Helping but not replacing doctors
Some see in the medical applications of AI the possibility to replace doctors, whether to overcome medical deserts or to filter and orient patients. But the use of such software by the general public without medical supervision raises major ethical questions. The system reduces the relationship with the doctor to a technical act. The patient is left to deal with their questions and worries alone.
Furthermore, the risk that the doctor yields before the machine "which knows better" is real. He may be required to shoulder a decision which is not his own and discover later that the machine got it wrong. To avoid this issue, the doctor, the only one authorized to make a diagnosis, must be able to maintain his autonomy in the face of the machine.
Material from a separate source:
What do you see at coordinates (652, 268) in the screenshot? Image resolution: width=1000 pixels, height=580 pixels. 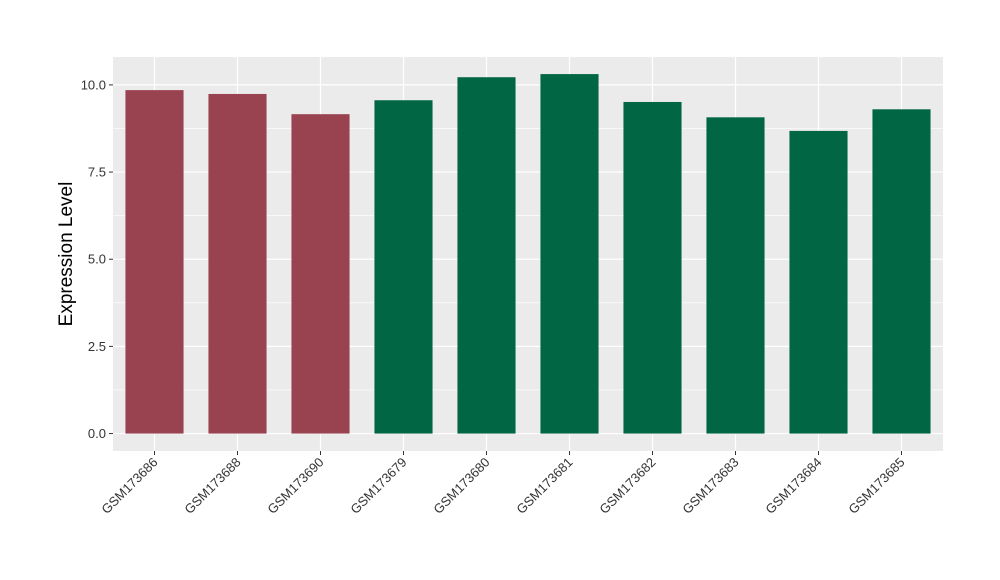 I see `bar-GSM173682` at bounding box center [652, 268].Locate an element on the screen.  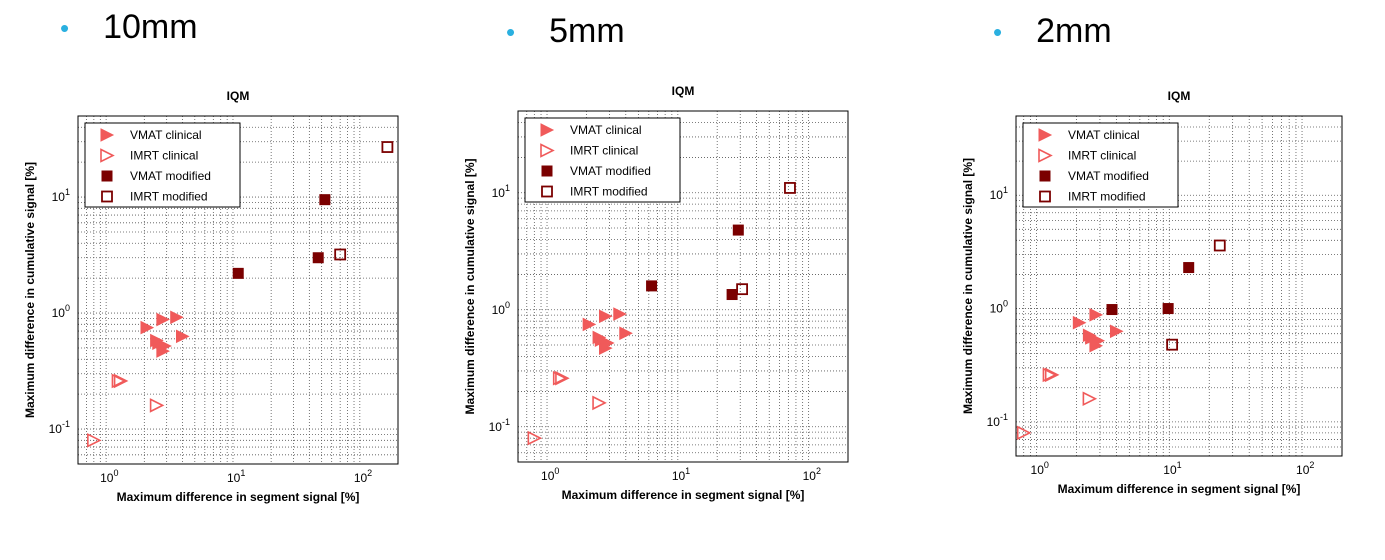
heading-5mm: • 5mm is located at coordinates (566, 32).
He must be in a position to understand the why and the how of the decisions produced and to circumvent them if needed.
With this in mind, Allistène’s Commission for the Ethics of Research in Information Sciences and Technologies (CERNA) emphasizes the necessity to design systems whose functioning is transparent, explained and traceable, and which performs the specified tasks while respecting specific constraints. For decision-support systems based on learning algorithms, ensuring such conformity is not evident.
Cognitive sciences: source of inspiration and field of application
In spite of the enormous calculation capacities offered by current computers, no existing application can claim to be genuinely intelligent: for that it needs to be multitasking and able to react correctly in unforeseeable and non-preprogrammed situations. There is a long way to go yet.
To make headway, researchers are trying to understand the behavior of the neurons and their connections, in order to be able to mimic the brain. This initiative will maybe one day make it possible to create robots that imitate human intelligence. In the meantime, it will help us to better understand how the brain works and to elucidate the causes of certain diseases of cerebral origin, such as Alzheimer's, Parkinson's and Charcot disease. This is the objective that motivates the participation of the European Union, as part of its flagship initiative Future and Emerging Technologies, in the Human brain project. The aim of this project is to build a world class information technology infrastructure, which can be used by the scientific community to simulate brain functioning in specific experimental conditions.